Stored data entries:

━━━

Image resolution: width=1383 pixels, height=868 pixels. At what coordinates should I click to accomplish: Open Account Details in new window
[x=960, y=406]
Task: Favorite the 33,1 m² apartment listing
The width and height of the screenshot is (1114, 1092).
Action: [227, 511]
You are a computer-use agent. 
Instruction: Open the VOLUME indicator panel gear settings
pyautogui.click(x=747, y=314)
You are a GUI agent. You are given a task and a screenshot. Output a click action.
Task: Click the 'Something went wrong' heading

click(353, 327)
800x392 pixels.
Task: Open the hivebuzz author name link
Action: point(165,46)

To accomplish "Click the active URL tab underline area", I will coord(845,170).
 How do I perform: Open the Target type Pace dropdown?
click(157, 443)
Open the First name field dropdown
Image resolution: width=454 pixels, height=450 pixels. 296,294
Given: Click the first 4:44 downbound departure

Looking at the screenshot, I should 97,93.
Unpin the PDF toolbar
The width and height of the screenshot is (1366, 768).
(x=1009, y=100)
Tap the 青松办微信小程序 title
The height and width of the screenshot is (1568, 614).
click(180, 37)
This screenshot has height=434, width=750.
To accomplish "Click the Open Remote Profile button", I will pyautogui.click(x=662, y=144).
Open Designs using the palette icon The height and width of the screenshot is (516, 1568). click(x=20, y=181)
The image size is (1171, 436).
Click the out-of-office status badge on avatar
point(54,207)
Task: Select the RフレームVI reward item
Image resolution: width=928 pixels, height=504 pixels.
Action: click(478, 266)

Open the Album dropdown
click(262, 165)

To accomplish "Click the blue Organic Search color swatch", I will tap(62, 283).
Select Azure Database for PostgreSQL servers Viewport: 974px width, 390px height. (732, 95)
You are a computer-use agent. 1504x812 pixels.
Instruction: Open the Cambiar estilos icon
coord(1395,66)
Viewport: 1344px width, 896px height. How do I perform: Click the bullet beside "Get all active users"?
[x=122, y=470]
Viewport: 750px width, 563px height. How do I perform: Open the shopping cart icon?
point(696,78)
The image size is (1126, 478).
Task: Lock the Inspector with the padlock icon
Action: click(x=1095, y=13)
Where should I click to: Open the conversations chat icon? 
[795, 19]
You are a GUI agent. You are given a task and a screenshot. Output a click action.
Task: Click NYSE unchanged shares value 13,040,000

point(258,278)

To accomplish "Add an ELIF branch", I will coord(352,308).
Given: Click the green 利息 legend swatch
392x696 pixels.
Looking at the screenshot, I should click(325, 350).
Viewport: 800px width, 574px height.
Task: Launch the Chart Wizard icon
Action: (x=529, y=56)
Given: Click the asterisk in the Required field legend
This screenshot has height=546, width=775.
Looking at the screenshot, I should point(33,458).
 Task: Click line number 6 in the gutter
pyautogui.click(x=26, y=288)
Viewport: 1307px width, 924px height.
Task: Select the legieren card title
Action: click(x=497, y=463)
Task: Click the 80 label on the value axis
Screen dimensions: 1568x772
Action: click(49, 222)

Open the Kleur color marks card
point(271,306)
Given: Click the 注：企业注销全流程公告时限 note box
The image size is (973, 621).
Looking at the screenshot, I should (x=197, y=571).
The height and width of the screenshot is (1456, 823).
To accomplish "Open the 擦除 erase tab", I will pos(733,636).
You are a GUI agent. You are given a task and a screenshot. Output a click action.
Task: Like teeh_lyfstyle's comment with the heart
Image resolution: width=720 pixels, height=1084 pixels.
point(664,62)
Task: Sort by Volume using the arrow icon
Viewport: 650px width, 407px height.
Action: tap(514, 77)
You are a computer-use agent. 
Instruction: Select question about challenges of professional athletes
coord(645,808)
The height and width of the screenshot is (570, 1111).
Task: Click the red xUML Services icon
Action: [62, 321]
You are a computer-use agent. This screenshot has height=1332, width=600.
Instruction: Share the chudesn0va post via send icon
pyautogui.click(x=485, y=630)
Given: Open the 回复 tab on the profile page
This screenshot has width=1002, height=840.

━━━

**Directions for this task**. Output each record precisely as given.

**Result of this exercise**.
Image resolution: width=1383 pixels, height=868 pixels. At what coordinates should I click to accomplish: Open Account Details in new window
[x=960, y=406]
Task: Favorite the 33,1 m² apartment listing
The width and height of the screenshot is (1114, 1092).
Action: [227, 511]
You are a computer-use agent. 
Instruction: Open the VOLUME indicator panel gear settings
pyautogui.click(x=747, y=314)
You are a GUI agent. You are given a task and a screenshot. Output a click action.
Task: Click the 'Something went wrong' heading

click(353, 327)
800x392 pixels.
Task: Open the hivebuzz author name link
Action: point(165,46)

To accomplish "Click the active URL tab underline area", I will coord(845,170).
 How do I perform: Open the Target type Pace dropdown?
click(157, 443)
Open the First name field dropdown
Image resolution: width=454 pixels, height=450 pixels. 296,294
Given: Click the first 4:44 downbound departure

Looking at the screenshot, I should 97,93.
Unpin the PDF toolbar
The width and height of the screenshot is (1366, 768).
(x=1009, y=100)
Tap the 青松办微信小程序 title
The height and width of the screenshot is (1568, 614).
click(180, 37)
This screenshot has height=434, width=750.
To accomplish "Click the Open Remote Profile button", I will pyautogui.click(x=662, y=144).
Open Designs using the palette icon The height and width of the screenshot is (516, 1568). click(x=20, y=181)
The image size is (1171, 436).
Click the out-of-office status badge on avatar
point(54,207)
Task: Select the RフレームVI reward item
Image resolution: width=928 pixels, height=504 pixels.
Action: click(478, 266)

Open the Album dropdown
click(262, 165)

To accomplish "Click the blue Organic Search color swatch", I will tap(62, 283).
Select Azure Database for PostgreSQL servers Viewport: 974px width, 390px height. (732, 95)
You are a computer-use agent. 1504x812 pixels.
Instruction: Open the Cambiar estilos icon
coord(1395,66)
Viewport: 1344px width, 896px height. How do I perform: Click the bullet beside "Get all active users"?
[x=122, y=470]
Viewport: 750px width, 563px height. How do I perform: Open the shopping cart icon?
point(696,78)
The image size is (1126, 478).
Task: Lock the Inspector with the padlock icon
Action: click(x=1095, y=13)
Where should I click to: Open the conversations chat icon? 
[795, 19]
You are a GUI agent. You are given a task and a screenshot. Output a click action.
Task: Click NYSE unchanged shares value 13,040,000

point(258,278)

To accomplish "Add an ELIF branch", I will coord(352,308).
Given: Click the green 利息 legend swatch
392x696 pixels.
Looking at the screenshot, I should click(325, 350).
Viewport: 800px width, 574px height.
Task: Launch the Chart Wizard icon
Action: (x=529, y=56)
Given: Click the asterisk in the Required field legend
This screenshot has height=546, width=775.
Looking at the screenshot, I should point(33,458).
 Task: Click line number 6 in the gutter
pyautogui.click(x=26, y=288)
Viewport: 1307px width, 924px height.
Task: Select the legieren card title
Action: click(x=497, y=463)
Task: Click the 80 label on the value axis
Screen dimensions: 1568x772
Action: click(49, 222)

Open the Kleur color marks card
point(271,306)
Given: Click the 注：企业注销全流程公告时限 note box
The image size is (973, 621).
Looking at the screenshot, I should (x=197, y=571).
The height and width of the screenshot is (1456, 823).
To accomplish "Open the 擦除 erase tab", I will pos(733,636).
You are a GUI agent. You are given a task and a screenshot. Output a click action.
Task: Like teeh_lyfstyle's comment with the heart
Image resolution: width=720 pixels, height=1084 pixels.
point(664,62)
Task: Sort by Volume using the arrow icon
Viewport: 650px width, 407px height.
Action: tap(514, 77)
You are a computer-use agent. 
Instruction: Select question about challenges of professional athletes
coord(645,808)
The height and width of the screenshot is (570, 1111).
Task: Click the red xUML Services icon
Action: [62, 321]
You are a computer-use agent. This screenshot has height=1332, width=600.
Instruction: Share the chudesn0va post via send icon
pyautogui.click(x=485, y=630)
Given: Open the 回复 tab on the profile page
This screenshot has width=1002, height=840.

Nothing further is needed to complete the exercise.